Lo senté en la cama justo frente a Tara y yo que quede de pie a unos metros detrás de el. Mientras lo venia la visión de Paul acercándose con los niños se hizo presente y esta vez la visión de enfoco en el niño a su izquierda. Se veía mas grande pero definitivamente era Thomas. El era uno de los niños de mi visión y ni siquiera lo había notado.
Cuando Tara comenzó a explicarle la situación con lentitud pude percibir un pequeño olor a tristeza que cada vez se hacia mas y mas grande. Sentía como mi corazón se me iba a salir del pecho de tan fuerte que latía. Y la necesidad de abrazarlo para que deje de llorar me estaba desbordando. De a poco comencé a sentirme igual que con Amara, la necesidad de abrazarlo y no soltarlo era cada vez mas fuerte e imposible de controlar.
Apreté los puños con fuerza mientras lo escuchaba preguntarle porque no lo quería y porque quería dejarlo, sí Papi ya no iba a lastimarla. Pero Tara le hablaba mas y mas agresivamente y eso me estaba enojando a un nivel en el que tuve que enterrar mis uñas en mis palmas para controlarme y no matarla ahí mismo.
-¡Es suficiente!- exclame viendo como Tara estaba a punto de perder la paciencia con el pequeño-
Thomas no dejaba de llorar y de repente se salto de la cama cayendo de rodillas al piso para después pararse y querer salir corriendo pero lo tome del brazo y me arrodille a su altura para abrazarlo mientras el me soltaba golpe tras golpe tratando de soltarse.
-No voy a soltarte así que pégame todo lo que quieras- le dije mientras lo pegaba mas a mi cuerpo- No voy a soltarte- le repetí-
-Ella no me quiere- me grito entre lagrimas- Mi Mami no me quiere-
-Pero yo si. Yo si te quiero-
El detuvo sus golpes y se quedo quieto viéndome sin dejar de llorar.

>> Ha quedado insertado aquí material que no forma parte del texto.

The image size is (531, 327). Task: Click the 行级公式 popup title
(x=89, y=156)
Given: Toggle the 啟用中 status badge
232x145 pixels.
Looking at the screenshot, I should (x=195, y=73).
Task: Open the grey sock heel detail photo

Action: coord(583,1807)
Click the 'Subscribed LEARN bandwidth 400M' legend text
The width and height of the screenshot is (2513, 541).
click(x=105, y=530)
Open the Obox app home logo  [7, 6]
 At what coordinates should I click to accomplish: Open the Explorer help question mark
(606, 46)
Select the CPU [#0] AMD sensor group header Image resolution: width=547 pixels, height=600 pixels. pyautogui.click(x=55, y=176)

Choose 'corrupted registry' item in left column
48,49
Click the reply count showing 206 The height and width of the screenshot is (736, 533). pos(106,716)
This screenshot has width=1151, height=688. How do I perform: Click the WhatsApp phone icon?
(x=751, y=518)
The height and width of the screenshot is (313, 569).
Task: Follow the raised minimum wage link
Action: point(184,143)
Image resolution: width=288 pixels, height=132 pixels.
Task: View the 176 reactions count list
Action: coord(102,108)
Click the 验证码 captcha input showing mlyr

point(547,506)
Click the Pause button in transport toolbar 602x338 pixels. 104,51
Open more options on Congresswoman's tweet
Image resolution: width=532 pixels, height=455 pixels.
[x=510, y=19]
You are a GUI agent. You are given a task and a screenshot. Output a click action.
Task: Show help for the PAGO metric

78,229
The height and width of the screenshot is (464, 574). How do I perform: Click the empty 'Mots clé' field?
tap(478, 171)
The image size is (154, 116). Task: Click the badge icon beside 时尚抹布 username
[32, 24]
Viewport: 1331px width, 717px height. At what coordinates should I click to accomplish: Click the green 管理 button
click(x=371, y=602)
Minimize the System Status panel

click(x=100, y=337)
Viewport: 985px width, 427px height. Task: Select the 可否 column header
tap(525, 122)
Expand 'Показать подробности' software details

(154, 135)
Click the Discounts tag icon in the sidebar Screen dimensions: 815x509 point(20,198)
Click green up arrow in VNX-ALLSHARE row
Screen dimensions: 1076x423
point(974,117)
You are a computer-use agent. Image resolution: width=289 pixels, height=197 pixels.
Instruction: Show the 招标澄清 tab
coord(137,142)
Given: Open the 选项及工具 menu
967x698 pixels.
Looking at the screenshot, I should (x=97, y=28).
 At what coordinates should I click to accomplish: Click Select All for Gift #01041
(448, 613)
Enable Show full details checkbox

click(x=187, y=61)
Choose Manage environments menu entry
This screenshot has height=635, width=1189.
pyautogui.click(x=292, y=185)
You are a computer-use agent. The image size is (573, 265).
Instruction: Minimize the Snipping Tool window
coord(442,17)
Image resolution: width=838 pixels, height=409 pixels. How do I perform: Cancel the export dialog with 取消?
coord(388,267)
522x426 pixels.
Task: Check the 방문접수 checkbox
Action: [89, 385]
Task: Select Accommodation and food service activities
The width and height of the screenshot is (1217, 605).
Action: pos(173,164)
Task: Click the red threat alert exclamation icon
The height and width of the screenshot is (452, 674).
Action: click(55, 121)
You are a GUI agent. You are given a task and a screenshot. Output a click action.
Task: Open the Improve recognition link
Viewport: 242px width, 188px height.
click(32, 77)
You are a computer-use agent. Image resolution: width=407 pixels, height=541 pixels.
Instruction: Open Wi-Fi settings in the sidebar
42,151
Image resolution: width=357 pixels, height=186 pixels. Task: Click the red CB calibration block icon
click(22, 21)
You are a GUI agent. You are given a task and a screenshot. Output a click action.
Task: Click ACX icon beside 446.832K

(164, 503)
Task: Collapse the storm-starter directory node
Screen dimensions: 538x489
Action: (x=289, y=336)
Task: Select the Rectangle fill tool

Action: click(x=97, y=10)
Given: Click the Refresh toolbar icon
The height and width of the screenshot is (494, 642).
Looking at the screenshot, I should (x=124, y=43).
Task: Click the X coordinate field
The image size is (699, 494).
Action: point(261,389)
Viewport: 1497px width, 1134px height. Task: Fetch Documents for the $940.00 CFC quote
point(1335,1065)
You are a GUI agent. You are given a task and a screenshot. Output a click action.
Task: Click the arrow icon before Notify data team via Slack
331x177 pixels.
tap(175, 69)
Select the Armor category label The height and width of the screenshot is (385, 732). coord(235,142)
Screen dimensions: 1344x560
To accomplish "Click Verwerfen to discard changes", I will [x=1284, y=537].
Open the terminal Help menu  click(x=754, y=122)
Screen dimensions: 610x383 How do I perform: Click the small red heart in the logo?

-Yo si te quiero Thomas y quiero que te quedes conmigo. Yo quiero ser tu Mama-
-¿Porque?. Si ella no me quiere, ¿Porque tu si?-
-Porque lo siento acá- le dije llevando mi mano a mi pecho- Dame tu mano- le pedí-
Tardo varios segundo pero me dio su pequeña mano y la coloque en mi corazón.
-¿Sientes lo rápido que se mueve?-
-Si, late muy rápido-
-Es porque te quiero, y no me gusta verte llorar-
-¿Me quieres?-
-Mucho, tanto que me duele-
Presione su mano contra mi pecho.
-¿Te duele mucho?-
-Si pero es porque quiero abrazarte mucho y tenerte conmigo siempre-
Thomas me abrazo con fuerza por el cuello así que envolví mis manos alrededor suyo oliendo su perfume.
-Ya no quiero que te duela- murmuro en mi cuello-
-¿Entonces te quedas conmigo?- le pregunte parándome con el en brazos-
-Si-
Sonreí al sentirlo envolver sus piernas en mi cintura. Salí de la sala sin siquiera despedirme de Tara. Solo me importaba el pequeño que me abrazaba como si el mundo se fuera a acabar.